**Exercício curto 1**
Modifique o trecho da entrevista sobre a greve de 1983, de "JC – A vontade" até "com a repressão?", inclusive, trocando "ônibus" por "caminhões".

**Trecho fornecido**

──────────────────────────────

Diálogo – 30 anos se passaram. Qual o seu sentimento em relação à greve de 1983, na qual você teve participação ativa.

Jorge Cerqueira– Primeiro de tudo o sentimento de dever cumprido, fizemos o que deveria ser feito. A História fez seu julgamento e nos deu razão. Fomos parte naquele mosaico político e para formá-lo era necessário que agíssemos como agimos.

Diálogo – Conte algum episódio que aconteceu na época e que ainda permanece vivo na sua memória.

JC – A vontade política da grande maioria de fazer uma greve (de ocupação), que para nós era novidade. A categoria não arredou pé, ficando até que foi retirada pela imposição da Policia Militar, que com um aparato de 1400 homens, paramentados, fortemente armados e até com apresentações de tática de ataque conseguiram nos arrancar da RLAM e nos jogar dentro dos ônibus.

Diálogo – Como foi lidar com a repressão?

──────────────────────────────

**Dados fornecidos**
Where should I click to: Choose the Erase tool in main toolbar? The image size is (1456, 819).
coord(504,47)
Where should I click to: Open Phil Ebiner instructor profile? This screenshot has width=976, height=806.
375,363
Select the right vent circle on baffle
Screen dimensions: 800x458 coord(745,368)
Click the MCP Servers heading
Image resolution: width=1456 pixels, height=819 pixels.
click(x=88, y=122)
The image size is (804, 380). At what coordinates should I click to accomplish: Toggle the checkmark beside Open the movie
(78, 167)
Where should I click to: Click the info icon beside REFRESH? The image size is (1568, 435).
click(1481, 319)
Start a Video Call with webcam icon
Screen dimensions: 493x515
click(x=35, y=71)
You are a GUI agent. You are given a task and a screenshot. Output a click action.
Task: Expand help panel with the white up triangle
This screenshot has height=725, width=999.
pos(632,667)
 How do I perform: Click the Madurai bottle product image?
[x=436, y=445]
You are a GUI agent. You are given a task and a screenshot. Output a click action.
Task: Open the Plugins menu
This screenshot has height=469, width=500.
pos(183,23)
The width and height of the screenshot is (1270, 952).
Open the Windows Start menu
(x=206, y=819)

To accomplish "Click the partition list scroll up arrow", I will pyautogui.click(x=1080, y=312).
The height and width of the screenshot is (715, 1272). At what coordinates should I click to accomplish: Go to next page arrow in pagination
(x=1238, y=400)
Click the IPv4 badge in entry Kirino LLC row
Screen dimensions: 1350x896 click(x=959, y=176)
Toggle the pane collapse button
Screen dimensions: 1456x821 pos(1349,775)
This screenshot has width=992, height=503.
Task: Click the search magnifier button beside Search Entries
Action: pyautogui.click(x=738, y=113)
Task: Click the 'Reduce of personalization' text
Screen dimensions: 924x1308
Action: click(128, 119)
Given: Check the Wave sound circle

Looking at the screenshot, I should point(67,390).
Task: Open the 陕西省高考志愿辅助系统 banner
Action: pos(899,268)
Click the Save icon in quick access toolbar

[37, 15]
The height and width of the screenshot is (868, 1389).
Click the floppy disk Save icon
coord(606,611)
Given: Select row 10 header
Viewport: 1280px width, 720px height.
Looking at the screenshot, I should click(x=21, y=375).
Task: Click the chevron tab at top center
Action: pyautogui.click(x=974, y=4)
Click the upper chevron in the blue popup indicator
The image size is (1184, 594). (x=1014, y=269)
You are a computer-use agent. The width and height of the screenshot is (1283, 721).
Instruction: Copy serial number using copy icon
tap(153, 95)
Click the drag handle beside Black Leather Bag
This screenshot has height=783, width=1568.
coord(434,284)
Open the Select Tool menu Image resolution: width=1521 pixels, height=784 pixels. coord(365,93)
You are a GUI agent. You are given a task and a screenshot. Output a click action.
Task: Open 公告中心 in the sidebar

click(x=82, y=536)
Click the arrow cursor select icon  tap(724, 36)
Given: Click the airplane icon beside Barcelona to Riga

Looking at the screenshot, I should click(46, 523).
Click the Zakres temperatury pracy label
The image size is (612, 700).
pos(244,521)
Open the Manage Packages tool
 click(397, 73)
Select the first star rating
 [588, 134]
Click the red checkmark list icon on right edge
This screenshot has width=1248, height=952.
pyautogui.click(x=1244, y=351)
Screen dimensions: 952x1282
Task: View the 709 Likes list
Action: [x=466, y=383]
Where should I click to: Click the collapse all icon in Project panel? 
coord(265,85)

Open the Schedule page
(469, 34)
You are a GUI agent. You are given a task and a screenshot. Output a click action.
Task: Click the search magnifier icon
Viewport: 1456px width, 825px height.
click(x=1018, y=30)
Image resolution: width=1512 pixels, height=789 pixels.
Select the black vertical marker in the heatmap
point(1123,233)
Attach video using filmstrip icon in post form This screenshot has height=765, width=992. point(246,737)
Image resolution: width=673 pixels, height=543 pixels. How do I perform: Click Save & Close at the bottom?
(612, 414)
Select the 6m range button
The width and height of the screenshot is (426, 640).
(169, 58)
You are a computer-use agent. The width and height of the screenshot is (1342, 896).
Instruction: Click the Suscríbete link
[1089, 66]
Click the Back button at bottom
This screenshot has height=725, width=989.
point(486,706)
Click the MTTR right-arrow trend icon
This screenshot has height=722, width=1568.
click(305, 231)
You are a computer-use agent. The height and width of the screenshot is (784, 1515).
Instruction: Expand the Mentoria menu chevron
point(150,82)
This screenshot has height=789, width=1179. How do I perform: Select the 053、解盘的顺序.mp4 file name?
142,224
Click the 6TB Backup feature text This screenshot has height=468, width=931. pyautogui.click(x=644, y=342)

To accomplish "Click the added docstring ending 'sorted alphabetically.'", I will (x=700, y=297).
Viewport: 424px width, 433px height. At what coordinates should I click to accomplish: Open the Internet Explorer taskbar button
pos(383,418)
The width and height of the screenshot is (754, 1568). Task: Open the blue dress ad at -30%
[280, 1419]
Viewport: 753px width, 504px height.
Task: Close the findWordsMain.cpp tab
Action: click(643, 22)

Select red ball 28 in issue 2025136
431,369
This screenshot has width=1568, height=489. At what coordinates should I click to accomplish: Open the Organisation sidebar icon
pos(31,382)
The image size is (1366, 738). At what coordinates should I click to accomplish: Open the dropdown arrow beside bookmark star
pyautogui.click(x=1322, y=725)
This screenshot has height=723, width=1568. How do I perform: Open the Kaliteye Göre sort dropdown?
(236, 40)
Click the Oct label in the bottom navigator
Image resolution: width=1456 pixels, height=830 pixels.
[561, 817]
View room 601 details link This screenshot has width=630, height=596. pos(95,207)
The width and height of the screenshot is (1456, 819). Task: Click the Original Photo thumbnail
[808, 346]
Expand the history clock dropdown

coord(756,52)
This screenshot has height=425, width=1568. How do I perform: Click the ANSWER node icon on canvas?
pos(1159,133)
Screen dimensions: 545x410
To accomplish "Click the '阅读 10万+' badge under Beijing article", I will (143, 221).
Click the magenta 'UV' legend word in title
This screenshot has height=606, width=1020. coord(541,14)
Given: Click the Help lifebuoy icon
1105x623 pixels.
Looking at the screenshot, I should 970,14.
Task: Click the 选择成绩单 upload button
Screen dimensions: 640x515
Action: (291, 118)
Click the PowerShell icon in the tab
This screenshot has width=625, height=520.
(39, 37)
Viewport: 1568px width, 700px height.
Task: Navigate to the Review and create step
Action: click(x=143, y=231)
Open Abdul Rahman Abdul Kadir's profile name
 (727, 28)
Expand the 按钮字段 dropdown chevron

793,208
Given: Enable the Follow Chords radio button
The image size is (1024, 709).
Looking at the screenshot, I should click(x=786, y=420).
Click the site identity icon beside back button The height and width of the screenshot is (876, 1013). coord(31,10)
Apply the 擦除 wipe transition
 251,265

──────────────────────────────

**Exercício curto 2**
Repita exatamente as linhas da listagem, desde o início dela até a linha que contém "will pyautogui.click(x=1080, y=312).", inclusive.

**Solução comentada 1**
JC – A vontade política da grande maioria de fazer uma greve (de ocupação), que para nós era novidade. A categoria não arredou pé, ficando até que foi retirada pela imposição da Policia Militar, que com um aparato de 1400 homens, paramentados, fortemente armados e até com apresentações de tática de ataque conseguiram nos arrancar da RLAM e nos jogar dentro dos caminhões.

Diálogo – Como foi lidar com a repressão?

**Solução comentada 2**
Where should I click to: Choose the Erase tool in main toolbar? The image size is (1456, 819).
coord(504,47)
Where should I click to: Open Phil Ebiner instructor profile? This screenshot has width=976, height=806.
375,363
Select the right vent circle on baffle
Screen dimensions: 800x458 coord(745,368)
Click the MCP Servers heading
Image resolution: width=1456 pixels, height=819 pixels.
click(x=88, y=122)
The image size is (804, 380). At what coordinates should I click to accomplish: Toggle the checkmark beside Open the movie
(78, 167)
Where should I click to: Click the info icon beside REFRESH? The image size is (1568, 435).
click(1481, 319)
Start a Video Call with webcam icon
Screen dimensions: 493x515
click(x=35, y=71)
You are a GUI agent. You are given a task and a screenshot. Output a click action.
Task: Expand help panel with the white up triangle
This screenshot has height=725, width=999.
pos(632,667)
 How do I perform: Click the Madurai bottle product image?
[x=436, y=445]
You are a GUI agent. You are given a task and a screenshot. Output a click action.
Task: Open the Plugins menu
This screenshot has height=469, width=500.
pos(183,23)
The width and height of the screenshot is (1270, 952).
Open the Windows Start menu
(x=206, y=819)

To accomplish "Click the partition list scroll up arrow", I will pyautogui.click(x=1080, y=312).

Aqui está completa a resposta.